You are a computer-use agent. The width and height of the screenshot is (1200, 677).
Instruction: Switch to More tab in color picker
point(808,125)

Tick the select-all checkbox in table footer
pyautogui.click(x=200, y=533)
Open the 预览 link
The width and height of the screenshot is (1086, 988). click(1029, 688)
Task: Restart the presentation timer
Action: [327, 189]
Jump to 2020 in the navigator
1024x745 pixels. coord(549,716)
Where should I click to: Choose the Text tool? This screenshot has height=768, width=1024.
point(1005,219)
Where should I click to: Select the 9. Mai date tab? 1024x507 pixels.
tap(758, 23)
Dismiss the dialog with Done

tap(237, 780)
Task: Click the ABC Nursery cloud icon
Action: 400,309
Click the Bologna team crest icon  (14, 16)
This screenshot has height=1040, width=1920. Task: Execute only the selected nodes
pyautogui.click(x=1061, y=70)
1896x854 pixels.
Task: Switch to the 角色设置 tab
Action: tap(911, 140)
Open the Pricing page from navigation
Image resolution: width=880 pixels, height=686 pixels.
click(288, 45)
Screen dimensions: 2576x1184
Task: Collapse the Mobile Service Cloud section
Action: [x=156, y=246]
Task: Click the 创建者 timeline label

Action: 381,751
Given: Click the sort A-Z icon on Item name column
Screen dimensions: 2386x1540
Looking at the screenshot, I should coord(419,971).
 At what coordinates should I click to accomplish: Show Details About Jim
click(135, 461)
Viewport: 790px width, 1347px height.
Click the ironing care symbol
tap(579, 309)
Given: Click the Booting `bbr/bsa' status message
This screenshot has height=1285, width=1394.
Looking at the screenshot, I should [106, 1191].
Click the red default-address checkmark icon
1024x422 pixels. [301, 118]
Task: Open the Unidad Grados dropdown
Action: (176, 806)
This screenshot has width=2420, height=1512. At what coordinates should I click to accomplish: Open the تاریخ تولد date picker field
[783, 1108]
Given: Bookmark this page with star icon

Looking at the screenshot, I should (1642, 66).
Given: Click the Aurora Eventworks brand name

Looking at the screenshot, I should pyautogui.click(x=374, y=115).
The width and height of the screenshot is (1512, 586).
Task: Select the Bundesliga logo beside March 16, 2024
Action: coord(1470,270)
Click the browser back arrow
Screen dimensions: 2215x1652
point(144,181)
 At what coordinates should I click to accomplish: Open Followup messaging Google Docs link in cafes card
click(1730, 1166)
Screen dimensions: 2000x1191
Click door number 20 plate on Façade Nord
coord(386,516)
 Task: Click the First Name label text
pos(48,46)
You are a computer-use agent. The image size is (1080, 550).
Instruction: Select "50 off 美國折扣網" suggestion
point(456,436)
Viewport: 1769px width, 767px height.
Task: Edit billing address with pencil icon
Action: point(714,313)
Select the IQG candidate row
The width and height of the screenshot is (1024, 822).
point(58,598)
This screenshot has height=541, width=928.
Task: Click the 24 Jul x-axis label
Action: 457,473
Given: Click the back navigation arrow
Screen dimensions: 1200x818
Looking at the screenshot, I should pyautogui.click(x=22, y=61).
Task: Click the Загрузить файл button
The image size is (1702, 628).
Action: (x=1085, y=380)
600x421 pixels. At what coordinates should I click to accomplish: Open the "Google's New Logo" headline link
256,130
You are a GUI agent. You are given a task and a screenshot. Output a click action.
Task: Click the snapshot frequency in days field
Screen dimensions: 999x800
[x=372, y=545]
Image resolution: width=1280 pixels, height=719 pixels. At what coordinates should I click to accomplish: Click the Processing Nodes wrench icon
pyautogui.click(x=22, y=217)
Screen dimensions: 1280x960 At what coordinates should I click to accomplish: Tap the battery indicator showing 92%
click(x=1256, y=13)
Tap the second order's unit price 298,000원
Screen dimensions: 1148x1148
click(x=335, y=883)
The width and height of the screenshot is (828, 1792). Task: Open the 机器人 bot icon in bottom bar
▬▬▬▬▬▬
» **Given task**: Can you write out every entry above again, changing each "At what coordinates should I click to accomplish" to "Which spot should I click to complete" and keeping everything else the same?

» **Solution**:
You are a computer-use agent. The width and height of the screenshot is (1200, 677).
Instruction: Switch to More tab in color picker
point(808,125)

Tick the select-all checkbox in table footer
pyautogui.click(x=200, y=533)
Open the 预览 link
The width and height of the screenshot is (1086, 988). click(1029, 688)
Task: Restart the presentation timer
Action: [327, 189]
Jump to 2020 in the navigator
1024x745 pixels. coord(549,716)
Where should I click to: Choose the Text tool? This screenshot has height=768, width=1024.
point(1005,219)
Where should I click to: Select the 9. Mai date tab? 1024x507 pixels.
tap(758, 23)
Dismiss the dialog with Done

tap(237, 780)
Task: Click the ABC Nursery cloud icon
Action: 400,309
Click the Bologna team crest icon  (14, 16)
This screenshot has height=1040, width=1920. Task: Execute only the selected nodes
pyautogui.click(x=1061, y=70)
1896x854 pixels.
Task: Switch to the 角色设置 tab
Action: tap(911, 140)
Open the Pricing page from navigation
Image resolution: width=880 pixels, height=686 pixels.
click(288, 45)
Screen dimensions: 2576x1184
Task: Collapse the Mobile Service Cloud section
Action: [x=156, y=246]
Task: Click the 创建者 timeline label

Action: 381,751
Given: Click the sort A-Z icon on Item name column
Screen dimensions: 2386x1540
Looking at the screenshot, I should coord(419,971).
 Which spot should I click to complete: Show Details About Jim
click(135, 461)
Viewport: 790px width, 1347px height.
Click the ironing care symbol
tap(579, 309)
Given: Click the Booting `bbr/bsa' status message
This screenshot has height=1285, width=1394.
Looking at the screenshot, I should [106, 1191].
Click the red default-address checkmark icon
1024x422 pixels. [301, 118]
Task: Open the Unidad Grados dropdown
Action: (176, 806)
This screenshot has width=2420, height=1512. Which spot should I click to complete: Open the تاریخ تولد date picker field
[783, 1108]
Given: Bookmark this page with star icon

Looking at the screenshot, I should (1642, 66).
Given: Click the Aurora Eventworks brand name

Looking at the screenshot, I should pyautogui.click(x=374, y=115).
The width and height of the screenshot is (1512, 586).
Task: Select the Bundesliga logo beside March 16, 2024
Action: coord(1470,270)
Click the browser back arrow
Screen dimensions: 2215x1652
point(144,181)
 Which spot should I click to complete: Open Followup messaging Google Docs link in cafes card
click(1730, 1166)
Screen dimensions: 2000x1191
Click door number 20 plate on Façade Nord
coord(386,516)
 Task: Click the First Name label text
pos(48,46)
You are a computer-use agent. The image size is (1080, 550).
Instruction: Select "50 off 美國折扣網" suggestion
point(456,436)
Viewport: 1769px width, 767px height.
Task: Edit billing address with pencil icon
Action: point(714,313)
Select the IQG candidate row
The width and height of the screenshot is (1024, 822).
point(58,598)
This screenshot has height=541, width=928.
Task: Click the 24 Jul x-axis label
Action: 457,473
Given: Click the back navigation arrow
Screen dimensions: 1200x818
Looking at the screenshot, I should pyautogui.click(x=22, y=61).
Task: Click the Загрузить файл button
The image size is (1702, 628).
Action: (x=1085, y=380)
600x421 pixels. Which spot should I click to complete: Open the "Google's New Logo" headline link
256,130
You are a GUI agent. You are given a task and a screenshot. Output a click action.
Task: Click the snapshot frequency in days field
Screen dimensions: 999x800
[x=372, y=545]
Image resolution: width=1280 pixels, height=719 pixels. Which spot should I click to complete: Click the Processing Nodes wrench icon
pyautogui.click(x=22, y=217)
Screen dimensions: 1280x960 Which spot should I click to complete: Tap the battery indicator showing 92%
click(x=1256, y=13)
Tap the second order's unit price 298,000원
Screen dimensions: 1148x1148
click(x=335, y=883)
The width and height of the screenshot is (828, 1792). Task: Open the 机器人 bot icon in bottom bar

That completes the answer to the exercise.